Pull out every line below that holds the word "will".

%%

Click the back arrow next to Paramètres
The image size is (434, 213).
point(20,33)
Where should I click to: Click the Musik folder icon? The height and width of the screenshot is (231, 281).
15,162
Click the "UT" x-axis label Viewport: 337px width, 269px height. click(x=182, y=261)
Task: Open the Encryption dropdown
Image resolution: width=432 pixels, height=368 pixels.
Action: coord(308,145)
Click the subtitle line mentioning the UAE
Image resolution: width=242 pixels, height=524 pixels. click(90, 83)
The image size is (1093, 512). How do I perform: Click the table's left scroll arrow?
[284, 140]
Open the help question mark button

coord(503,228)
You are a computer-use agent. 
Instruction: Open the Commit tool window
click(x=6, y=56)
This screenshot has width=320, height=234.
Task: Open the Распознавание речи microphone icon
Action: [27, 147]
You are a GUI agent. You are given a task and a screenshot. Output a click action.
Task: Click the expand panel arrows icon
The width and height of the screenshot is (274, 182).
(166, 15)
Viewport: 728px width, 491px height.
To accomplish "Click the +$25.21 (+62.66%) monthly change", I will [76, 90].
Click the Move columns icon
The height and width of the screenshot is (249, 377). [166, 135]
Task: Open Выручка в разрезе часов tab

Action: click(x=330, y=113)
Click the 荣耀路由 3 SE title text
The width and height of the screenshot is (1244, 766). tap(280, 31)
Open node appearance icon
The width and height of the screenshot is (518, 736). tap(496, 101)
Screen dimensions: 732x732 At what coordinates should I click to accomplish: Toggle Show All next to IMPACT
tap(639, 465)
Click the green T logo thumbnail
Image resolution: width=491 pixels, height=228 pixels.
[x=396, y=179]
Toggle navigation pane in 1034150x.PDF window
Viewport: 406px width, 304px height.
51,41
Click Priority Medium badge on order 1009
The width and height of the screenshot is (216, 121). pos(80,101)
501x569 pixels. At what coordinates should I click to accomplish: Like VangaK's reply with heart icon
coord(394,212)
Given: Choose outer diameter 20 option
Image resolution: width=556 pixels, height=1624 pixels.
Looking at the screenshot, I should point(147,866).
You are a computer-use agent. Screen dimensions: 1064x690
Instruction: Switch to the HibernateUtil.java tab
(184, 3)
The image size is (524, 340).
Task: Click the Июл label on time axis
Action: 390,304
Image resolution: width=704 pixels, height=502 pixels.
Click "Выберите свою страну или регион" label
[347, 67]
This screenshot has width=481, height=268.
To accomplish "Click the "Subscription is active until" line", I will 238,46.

%%

> [Written answer]
To accomplish "Click the +$25.21 (+62.66%) monthly change", I will [76, 90].
To accomplish "Click the "Subscription is active until" line", I will 238,46.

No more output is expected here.